Have you taken action regarding the Uber hack?
Either personal (like asking your bank to revoke all cards you used with Uber) or work-related (recheck your security posture so that you won't have a Uber-level catastrophe)?
Going to wage jihad on everything less than FIDO2/WebAuthn in any org where I'm affiliated; previously people were pushing for using push-auth shit (e.g. Microsoft Authenticator) as an option.
Previous jihads against hardcoded credentials (use Vault or equivalent).
Next target after this will probably be Slack.
> [From the end of the article] Lawyers for Mr. Sullivan have argued that other employees were responsible for regulatory disclosures and said the company had scapegoated Mr. Sullivan.
Unless and until CEOs are held personally responsible for such security breaches there will be no solution to the problem. A Chief Security Officer job looks more and more as a designated scape-goat for hire.
I was dumb and they have details for two physical cards + a virtual card that I use in a few other places + my personal phone number that is still pretty hard to find + my personal email address as I used 'sign in with Google' when I recently set it up in a rush instead of my normal 'services/spam' email :(
So yeah not great, but also too much effort to pre-emptively revoke anything so I'll just hope that the fallout isn't too bad.
So many leaks I've given up caring. Actually I haven't had any fraud for a few years now, it feels like getting better? I do rely on Amex now which seems much easier to cancel any transaction.
Sitting here pleased I continually refused to open an Uber account or have anything to do with them.
No action. I'm rarely anxious so it doesn't bother me.
Not yet, I use a unique email and password for Uber.
It sucks for my phone number but it won't be the first hack/leak where it is shown next to my name.
Not sure about the scope of the hack so I won't be canceling my card yet.
Yes, we are running a wargame at work trying to replicate this scenario in our setup.
The vibe I get is this is an internal compromise. Disgruntled employee, maybe looking for evidence of upcoming layoffs, doesn't find them, now makes it look like "a hacker".
PCI standard requires them to report the incident. I think most card issuers would close the affected cards (my bank had done that a few times, rather annoyingly without telling!)
What harm can be done to me, as an uber user that has their cc data in the uber system by this?
Is my credit card information compromised in a way that allows attackers stealing my money?
I never drove for Uber nor worked as a corporate employee (no risk for SSN leak). Have only used them as a customer.
I only paid for their services using Apple Pay. Even if that number was compromised, the CVV would no longer be valid. I think most banks would automatically re-issue the account number (not the physical card number) if they detect fraudulent use.
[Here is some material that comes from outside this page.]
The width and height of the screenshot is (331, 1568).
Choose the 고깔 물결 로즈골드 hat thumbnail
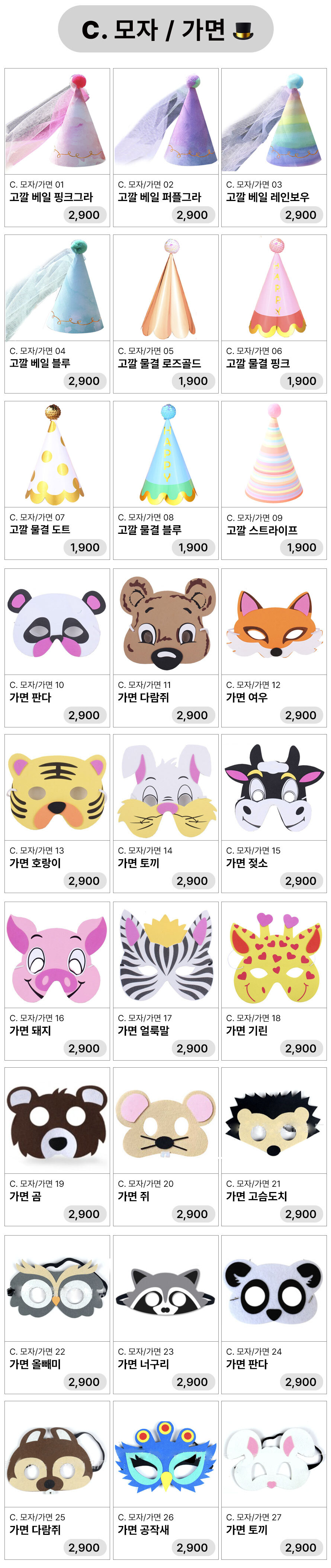(x=166, y=288)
The only time I saved a card to Uber was before the NFC era (pre-2015/2016). Those cards have long been removed from the account and have expired.
I am not too worried. Worst case scenario, they have my address and name. Which are both publicly available anyways.
Although maybe I shouldn’t be too complacent. If the data is sold, then it will make me more vulnerable to social engineering attacks. Albeit knowing Uber has been hacked I will be much more aware.
Went to try to delete my account, can't login because SMS 2FA doesn't seem to be working.
Yeah, I'm considering an audit for hard coded passwords.
Why are you assuming that any sensitive information about customers have been compromised? Uber is legally required to report to its users what is at risk of having been stolen, and so far they haven't said anything.
Canceling cards preemptively is a nuclear option.
Do we know if the details were stored in a format I need to worry about? If their protocols are in place surely a breach is just high level PII
I just changed my password, and i had 2FA turned on already, that's about it... Any recommendations?
I drove for Uber a couple of years ago. They have my DL and bank routing number. Should I be worried?
I filed a CCPA delete request for Uber a few month back—feeling good about that now!
Well now that you mention it, I enabled 2FA :awkward:
Is it likely to affect Uber eats or are they completely separate?